Editor’s Note: The Albumism staff have selected what we believe to be the 100 Most Dynamic Debut Albums Ever Made, representing a varied cross-section of genres, styles and time periods. Click “Next Album” below to explore each album or view the full album index here.
SHEENA EASTON | Take My Time
EMI (1981) | Listen Below
Selected by Quentin Harrison
Scottish chanteuse Sheena Easton first came to public notice with her appearance on the BBC television program The Big Time. The show followed Easton, an aspiring university student (and vocalist), attempting to net a recording contract from EMI, which she did. The subsequent recording that came out of this was Take My Time, piloted by Christopher Neil. It hit shop shelves at the top of 1981 in the U.K.― America followed not long after, though it was retitled here as Sheena Easton.
Easton worked within a similar vein to her predecessors Olivia Newton-John, Linda Ronstadt and Karen Carpenter, women that had made names for themselves by fearlessly recording in varying sonics at different points in their respective careers. And like them, Easton possessed a voice that could tackle anything. But, unlike those women, Take My Time staged itself as an enterprising sound collage where all of her artistic dabbling transpired in one space, not just on a handful of tracks.
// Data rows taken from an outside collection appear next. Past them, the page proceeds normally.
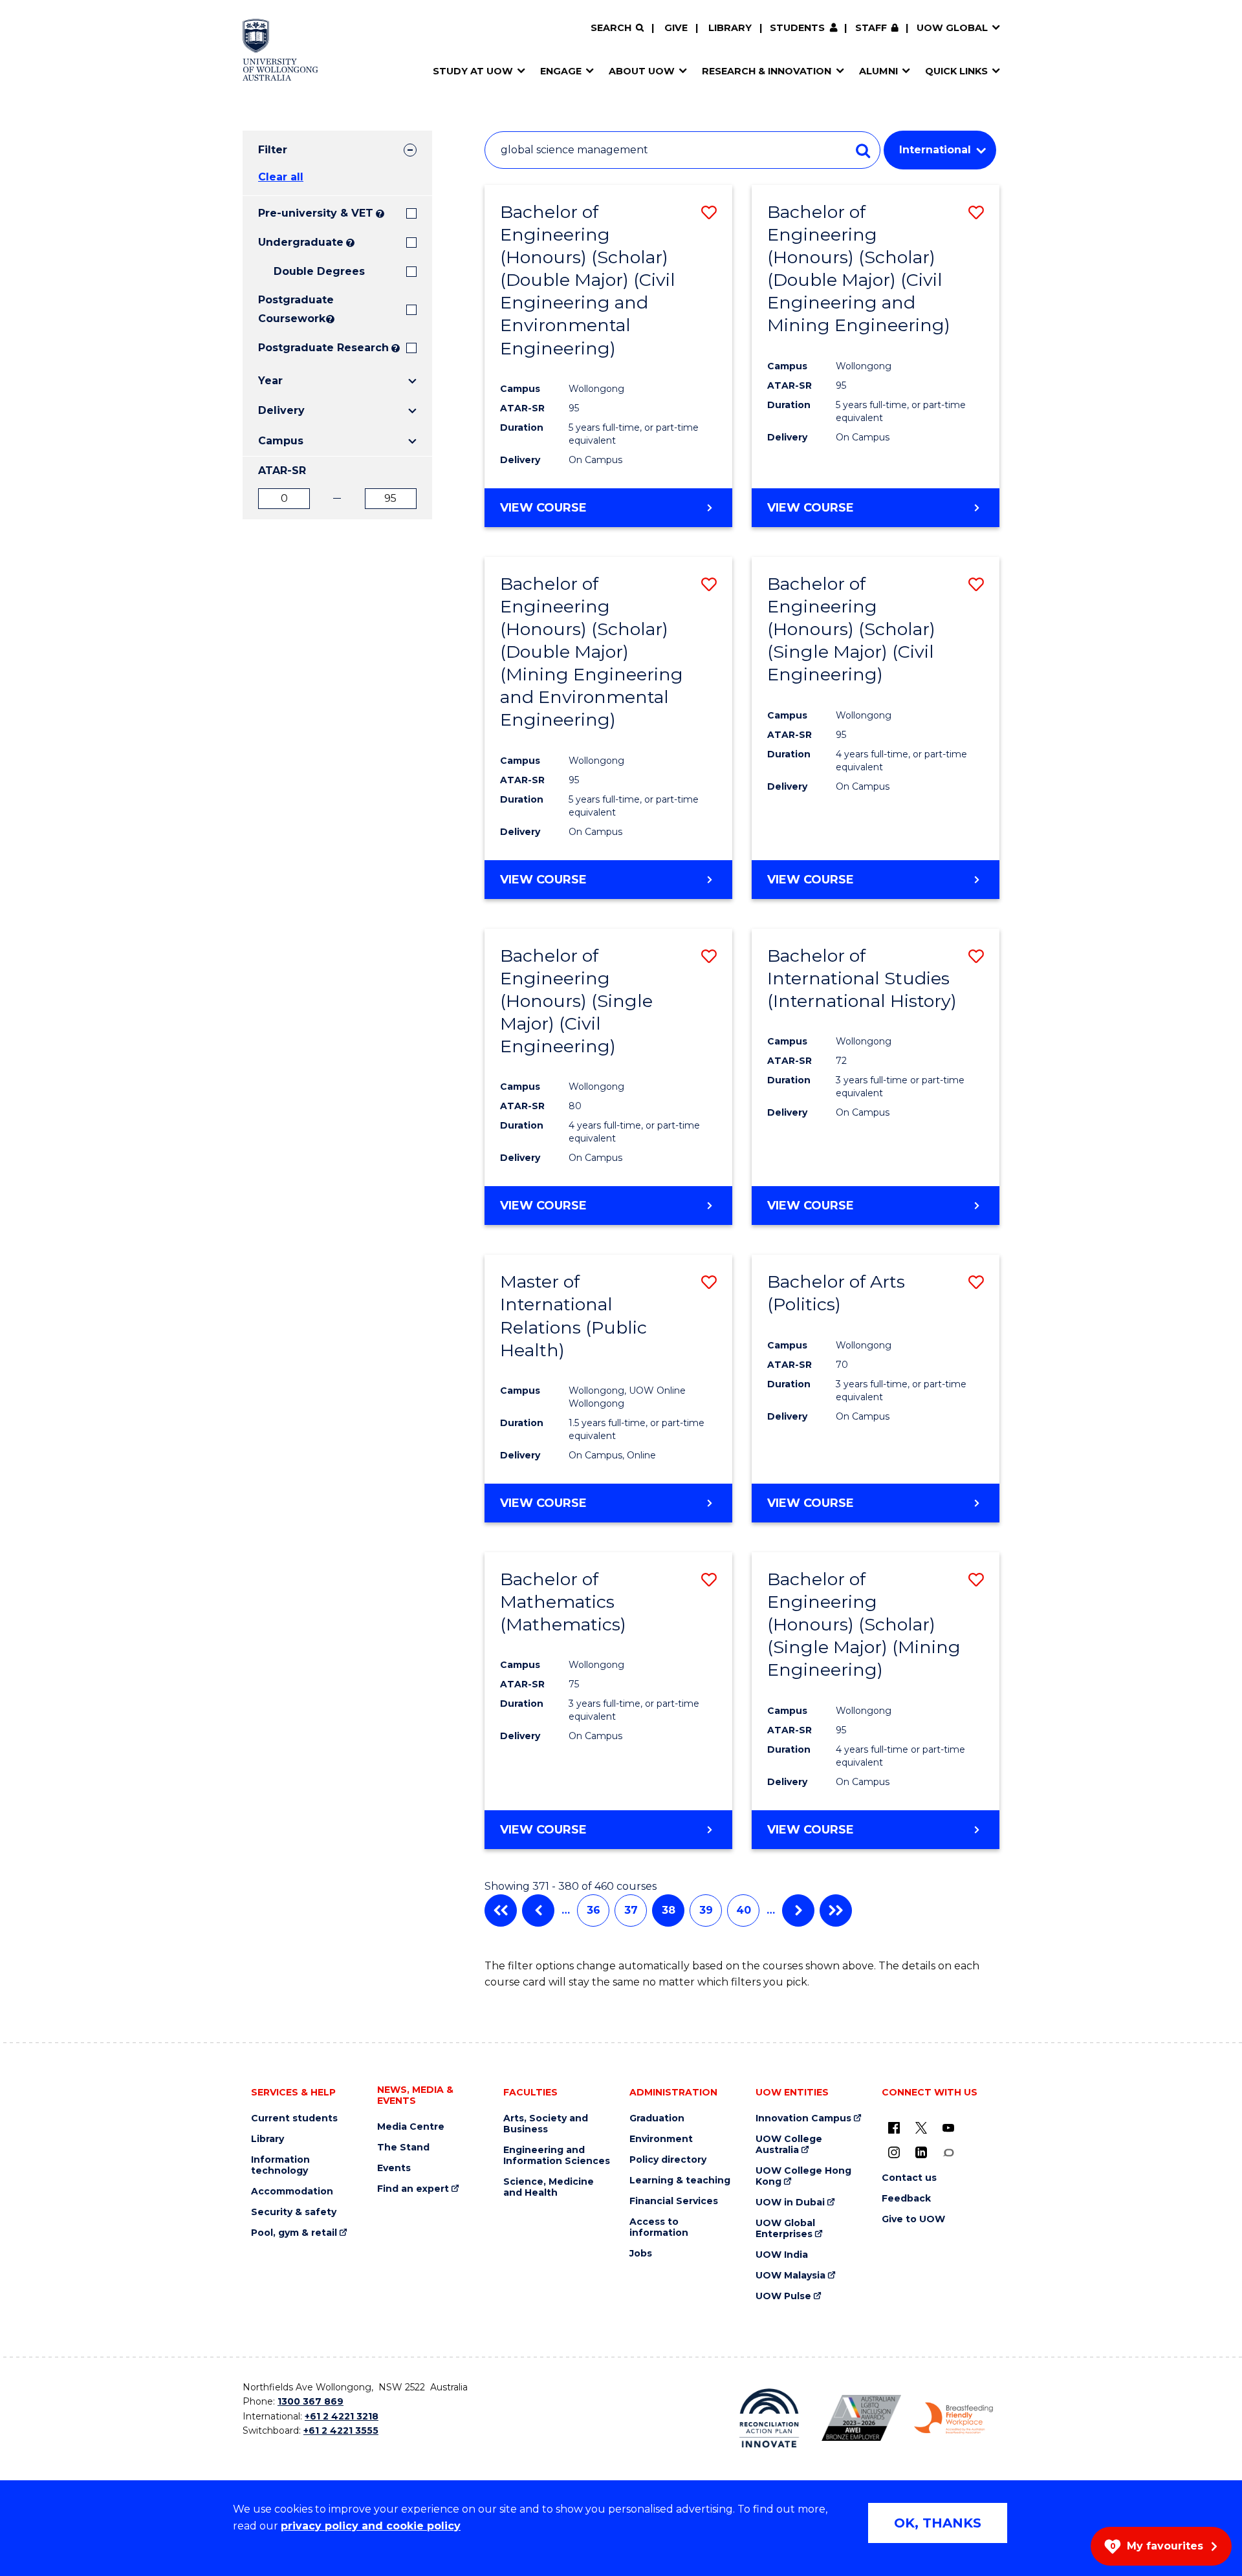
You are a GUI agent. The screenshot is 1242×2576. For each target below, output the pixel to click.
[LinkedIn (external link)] (921, 2152)
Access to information (658, 2227)
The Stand (403, 2147)
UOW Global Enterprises (785, 2229)
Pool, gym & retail (294, 2232)
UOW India (782, 2254)
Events (394, 2168)
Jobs (640, 2253)
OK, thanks (937, 2523)
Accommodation (292, 2191)
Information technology (280, 2165)
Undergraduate (300, 242)
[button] (709, 212)
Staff (871, 28)
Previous (538, 1910)
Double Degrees (319, 271)
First (501, 1910)
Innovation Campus (803, 2118)
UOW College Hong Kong (803, 2176)
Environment (661, 2139)
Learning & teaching (679, 2180)
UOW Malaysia (790, 2275)
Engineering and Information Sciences (556, 2156)
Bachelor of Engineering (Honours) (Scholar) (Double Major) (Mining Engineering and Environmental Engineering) (591, 652)
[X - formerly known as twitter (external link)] (921, 2128)
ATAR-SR (282, 470)
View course (543, 508)
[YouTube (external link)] (948, 2128)
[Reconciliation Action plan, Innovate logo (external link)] (769, 2418)
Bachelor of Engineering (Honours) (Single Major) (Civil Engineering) (576, 1001)
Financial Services (673, 2201)
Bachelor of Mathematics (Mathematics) (563, 1601)
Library (730, 28)
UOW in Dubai (790, 2202)
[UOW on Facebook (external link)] (894, 2128)
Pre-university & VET (315, 213)
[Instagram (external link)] (894, 2152)
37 (631, 1910)
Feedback (906, 2198)
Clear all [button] (280, 177)
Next (798, 1910)
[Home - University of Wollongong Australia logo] (280, 50)
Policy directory (667, 2159)
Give (676, 28)
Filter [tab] (272, 150)
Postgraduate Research (323, 347)
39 (706, 1910)
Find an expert (413, 2188)
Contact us (909, 2177)
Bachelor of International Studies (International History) (862, 978)
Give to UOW (913, 2219)
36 (593, 1910)
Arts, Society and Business (545, 2124)
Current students (294, 2118)
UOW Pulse (783, 2296)
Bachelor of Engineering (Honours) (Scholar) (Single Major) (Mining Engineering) (864, 1624)
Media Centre (410, 2126)
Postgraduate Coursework (290, 309)
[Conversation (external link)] (948, 2152)
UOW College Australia (789, 2145)
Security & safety (293, 2212)
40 (743, 1910)
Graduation (656, 2118)
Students (797, 28)
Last (836, 1910)
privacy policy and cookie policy (371, 2526)
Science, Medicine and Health (548, 2187)
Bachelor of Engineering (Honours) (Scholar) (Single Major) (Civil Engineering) (851, 629)
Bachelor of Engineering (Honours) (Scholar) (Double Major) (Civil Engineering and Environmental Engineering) (587, 280)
There were the album's record-breaking singles of course, “Modern Girl” and “9 to 5 (Morning Train).” Both yielded a bit of danceable rock swing that played complementary to the light radio R&B of “So Much in Love,” the ballsy bar rock stunner “Prisoner” and the delicate, airy sweep of “Calm Before the Storm.” Take My Time, an expertly crafted, exquisitely sung pop debut made Easton a swift power player in the pop pantheon of the aforementioned Newton-John, Ronstadt and Carpenter.